Early this year I decided to explore those south american parks that are not well known and that barely no one talks about it. I left Rio de Janeiro towards Santiago, Chile in order to travel all the way to Buenos Aires by bus/plane.
On my way I could visit six parks, including the most amazing abandoned park ever, Parque de la Ciudad!
One thing you should know is that Chile and Argentina are pretty much "first world countries" in South America, so it's kind of easy to get around, even for a woman traveling by herself who didn't speak a fluent spanish.
Both countries are very safe, have decent hotels and hostels, reasonable airports, good public transportation and most important, everything is cheap compared to USA or Europe, or even Brazil.
Santiago is Chile's capital, and one of the biggest cities in South America. It's architecture is a mix of new office buildings with some old colonial houses. There's a hop on, hop off bus that goes arount the whole city and it works pretty much the same way the other hop on/offs buses around the world do. The subway system ir really good, it takes you everywhere and it's easy to understand how the lines are combined.
Fantasilandia is one of South America's biggest and most important parks. And is one of my favourites around here. It is located inside Parque O'Higgins, a local city park, and it's easily accessible by subway. The park even offers a shuttle from the subway station to the park gate, even though it's a 500m walk.
The park area is not big, but they make the best out of it. Their flat ride collection is very good, and includes a Condor, Top Spin, Disk'o, Go Karts, Drop Tower, Wave Swinger, Tidal Wave, etc. They also have 5 roller coasters: A SLC, a Wild Mouse, A Boomerang, A dragon and a Galaxi.
If you're flying from Brazil or Argentina to Santiago, the plane will cross the Andes, giving you a nice view of Aconcagua, South America's Highest point
Santiago's achitecture is a mix of new and old
This bus takes you from the subway station to the park entrance. There was a sign saying that it costs 100 pesos, but when I tried to pay for the ride, the bus driver told me it was free.
Raptor, a Vekoma SLC Coaster
Raptor, along with MP Express are the two smoothest SLC coasters I've ever ridden.
And it also has a nice landscape!
The park has a lot of gardens, benches and family rides. It looks like a cute RCT park.

__Information given__:
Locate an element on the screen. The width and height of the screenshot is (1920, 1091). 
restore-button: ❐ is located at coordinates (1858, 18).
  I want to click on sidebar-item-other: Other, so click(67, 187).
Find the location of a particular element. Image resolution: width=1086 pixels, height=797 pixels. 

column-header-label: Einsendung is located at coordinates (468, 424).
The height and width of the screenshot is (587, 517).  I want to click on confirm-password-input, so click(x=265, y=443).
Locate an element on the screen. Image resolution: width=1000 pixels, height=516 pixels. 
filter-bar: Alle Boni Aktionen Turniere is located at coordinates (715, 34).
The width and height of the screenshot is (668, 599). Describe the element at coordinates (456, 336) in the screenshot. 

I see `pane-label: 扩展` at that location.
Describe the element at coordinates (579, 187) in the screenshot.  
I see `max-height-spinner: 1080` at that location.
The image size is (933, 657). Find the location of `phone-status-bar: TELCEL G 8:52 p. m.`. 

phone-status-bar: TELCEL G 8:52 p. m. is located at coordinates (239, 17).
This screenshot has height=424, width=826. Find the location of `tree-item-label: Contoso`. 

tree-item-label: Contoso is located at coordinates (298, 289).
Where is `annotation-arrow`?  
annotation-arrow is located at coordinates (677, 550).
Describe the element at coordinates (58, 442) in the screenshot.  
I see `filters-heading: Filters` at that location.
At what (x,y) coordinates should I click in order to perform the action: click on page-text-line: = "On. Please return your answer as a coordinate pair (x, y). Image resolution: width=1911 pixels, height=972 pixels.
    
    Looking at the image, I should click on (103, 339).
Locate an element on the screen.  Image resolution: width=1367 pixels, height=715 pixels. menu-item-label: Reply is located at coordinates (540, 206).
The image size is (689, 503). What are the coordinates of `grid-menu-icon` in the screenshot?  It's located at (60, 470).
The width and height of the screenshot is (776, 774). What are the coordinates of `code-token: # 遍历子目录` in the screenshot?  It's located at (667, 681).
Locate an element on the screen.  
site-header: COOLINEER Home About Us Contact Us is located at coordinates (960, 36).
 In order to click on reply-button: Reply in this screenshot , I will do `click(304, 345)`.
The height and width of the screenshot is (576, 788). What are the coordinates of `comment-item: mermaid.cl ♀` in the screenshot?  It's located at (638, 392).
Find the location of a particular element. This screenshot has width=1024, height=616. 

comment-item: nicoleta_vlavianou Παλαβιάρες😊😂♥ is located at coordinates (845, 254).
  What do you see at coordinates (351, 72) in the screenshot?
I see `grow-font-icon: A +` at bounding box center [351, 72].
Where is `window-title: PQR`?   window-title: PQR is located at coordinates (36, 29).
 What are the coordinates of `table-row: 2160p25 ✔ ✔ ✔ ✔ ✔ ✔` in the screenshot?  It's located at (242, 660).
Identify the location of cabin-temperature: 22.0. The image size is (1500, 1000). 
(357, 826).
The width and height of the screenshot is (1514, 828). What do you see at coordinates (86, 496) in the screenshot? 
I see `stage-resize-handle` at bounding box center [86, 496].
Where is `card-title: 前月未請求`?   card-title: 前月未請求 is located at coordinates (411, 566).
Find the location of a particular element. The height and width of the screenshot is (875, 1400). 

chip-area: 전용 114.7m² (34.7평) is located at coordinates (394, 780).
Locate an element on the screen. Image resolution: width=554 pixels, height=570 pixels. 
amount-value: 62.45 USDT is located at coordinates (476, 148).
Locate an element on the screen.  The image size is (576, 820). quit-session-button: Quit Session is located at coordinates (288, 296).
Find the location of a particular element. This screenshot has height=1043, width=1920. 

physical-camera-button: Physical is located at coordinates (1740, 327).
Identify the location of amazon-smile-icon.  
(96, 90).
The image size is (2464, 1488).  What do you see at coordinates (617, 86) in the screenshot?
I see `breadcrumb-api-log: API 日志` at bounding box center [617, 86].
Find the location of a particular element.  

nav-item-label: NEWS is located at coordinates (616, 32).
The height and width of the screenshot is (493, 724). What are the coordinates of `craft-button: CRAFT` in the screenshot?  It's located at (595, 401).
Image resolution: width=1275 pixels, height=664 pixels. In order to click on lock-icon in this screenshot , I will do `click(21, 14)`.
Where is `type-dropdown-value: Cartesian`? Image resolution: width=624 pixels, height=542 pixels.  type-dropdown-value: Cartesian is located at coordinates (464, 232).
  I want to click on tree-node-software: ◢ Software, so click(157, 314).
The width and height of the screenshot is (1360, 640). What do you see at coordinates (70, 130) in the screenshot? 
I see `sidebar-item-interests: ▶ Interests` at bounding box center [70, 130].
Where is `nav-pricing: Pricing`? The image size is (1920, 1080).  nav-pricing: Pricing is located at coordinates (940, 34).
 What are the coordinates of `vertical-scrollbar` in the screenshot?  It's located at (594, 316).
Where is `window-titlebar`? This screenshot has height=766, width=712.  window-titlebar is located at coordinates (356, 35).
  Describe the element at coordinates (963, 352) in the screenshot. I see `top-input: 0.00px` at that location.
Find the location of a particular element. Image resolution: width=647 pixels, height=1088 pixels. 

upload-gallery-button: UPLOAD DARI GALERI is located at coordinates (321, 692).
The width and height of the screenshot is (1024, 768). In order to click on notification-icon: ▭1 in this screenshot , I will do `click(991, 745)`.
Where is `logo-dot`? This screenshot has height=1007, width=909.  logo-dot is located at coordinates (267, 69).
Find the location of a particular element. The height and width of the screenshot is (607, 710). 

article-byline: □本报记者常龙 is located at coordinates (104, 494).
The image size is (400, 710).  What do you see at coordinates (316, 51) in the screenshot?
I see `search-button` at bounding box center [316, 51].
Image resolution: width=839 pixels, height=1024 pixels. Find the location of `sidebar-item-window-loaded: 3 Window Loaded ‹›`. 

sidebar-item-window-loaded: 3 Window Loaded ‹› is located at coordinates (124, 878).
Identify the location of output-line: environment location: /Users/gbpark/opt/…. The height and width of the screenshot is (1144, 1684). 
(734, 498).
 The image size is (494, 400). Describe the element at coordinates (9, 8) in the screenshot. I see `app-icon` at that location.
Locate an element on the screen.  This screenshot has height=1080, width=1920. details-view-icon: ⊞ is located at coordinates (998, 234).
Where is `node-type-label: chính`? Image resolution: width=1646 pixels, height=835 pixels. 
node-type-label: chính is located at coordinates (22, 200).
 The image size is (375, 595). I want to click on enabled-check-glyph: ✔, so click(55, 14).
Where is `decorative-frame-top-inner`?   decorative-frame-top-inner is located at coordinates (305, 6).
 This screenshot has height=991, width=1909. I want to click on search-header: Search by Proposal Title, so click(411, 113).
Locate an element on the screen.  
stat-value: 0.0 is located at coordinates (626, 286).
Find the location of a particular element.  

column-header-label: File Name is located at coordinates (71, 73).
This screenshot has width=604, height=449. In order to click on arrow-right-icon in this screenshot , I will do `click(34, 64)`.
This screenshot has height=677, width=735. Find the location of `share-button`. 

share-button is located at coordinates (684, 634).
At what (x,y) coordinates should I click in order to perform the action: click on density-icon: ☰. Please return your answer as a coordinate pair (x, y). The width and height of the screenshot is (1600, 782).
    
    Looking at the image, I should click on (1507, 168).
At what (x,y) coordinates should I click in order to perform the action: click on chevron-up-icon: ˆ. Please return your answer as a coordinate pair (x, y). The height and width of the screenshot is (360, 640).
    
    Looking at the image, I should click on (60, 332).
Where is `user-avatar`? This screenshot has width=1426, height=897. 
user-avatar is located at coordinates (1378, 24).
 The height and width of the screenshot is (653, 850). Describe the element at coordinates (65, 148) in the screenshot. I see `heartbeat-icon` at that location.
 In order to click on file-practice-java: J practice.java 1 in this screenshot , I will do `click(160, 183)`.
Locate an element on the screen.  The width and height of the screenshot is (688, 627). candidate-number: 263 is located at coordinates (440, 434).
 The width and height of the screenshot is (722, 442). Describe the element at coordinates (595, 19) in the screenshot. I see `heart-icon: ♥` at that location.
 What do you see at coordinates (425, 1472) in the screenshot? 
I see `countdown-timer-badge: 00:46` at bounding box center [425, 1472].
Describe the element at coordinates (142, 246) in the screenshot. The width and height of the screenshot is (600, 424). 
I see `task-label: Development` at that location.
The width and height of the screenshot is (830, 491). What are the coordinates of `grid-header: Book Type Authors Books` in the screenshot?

__Set of tasks__:
1. In the travel post, how many roller coasters does Fantasilandia have?
2. Write out the stretch of the travel post from "The park area" through "it was free.", word for word.

__Task answers__:
1. Five.

2.
The park area is not big, but they make the best out of it. Their flat ride collection is very good, and includes a Condor, Top Spin, Disk'o, Go Karts, Drop Tower, Wave Swinger, Tidal Wave, etc. They also have 5 roller coasters: A SLC, a Wild Mouse, A Boomerang, A dragon and a Galaxi.
If you're flying from Brazil or Argentina to Santiago, the plane will cross the Andes, giving you a nice view of Aconcagua, South America's Highest point
Santiago's achitecture is a mix of new and old
This bus takes you from the subway station to the park entrance. There was a sign saying that it costs 100 pesos, but when I tried to pay for the ride, the bus driver told me it was free.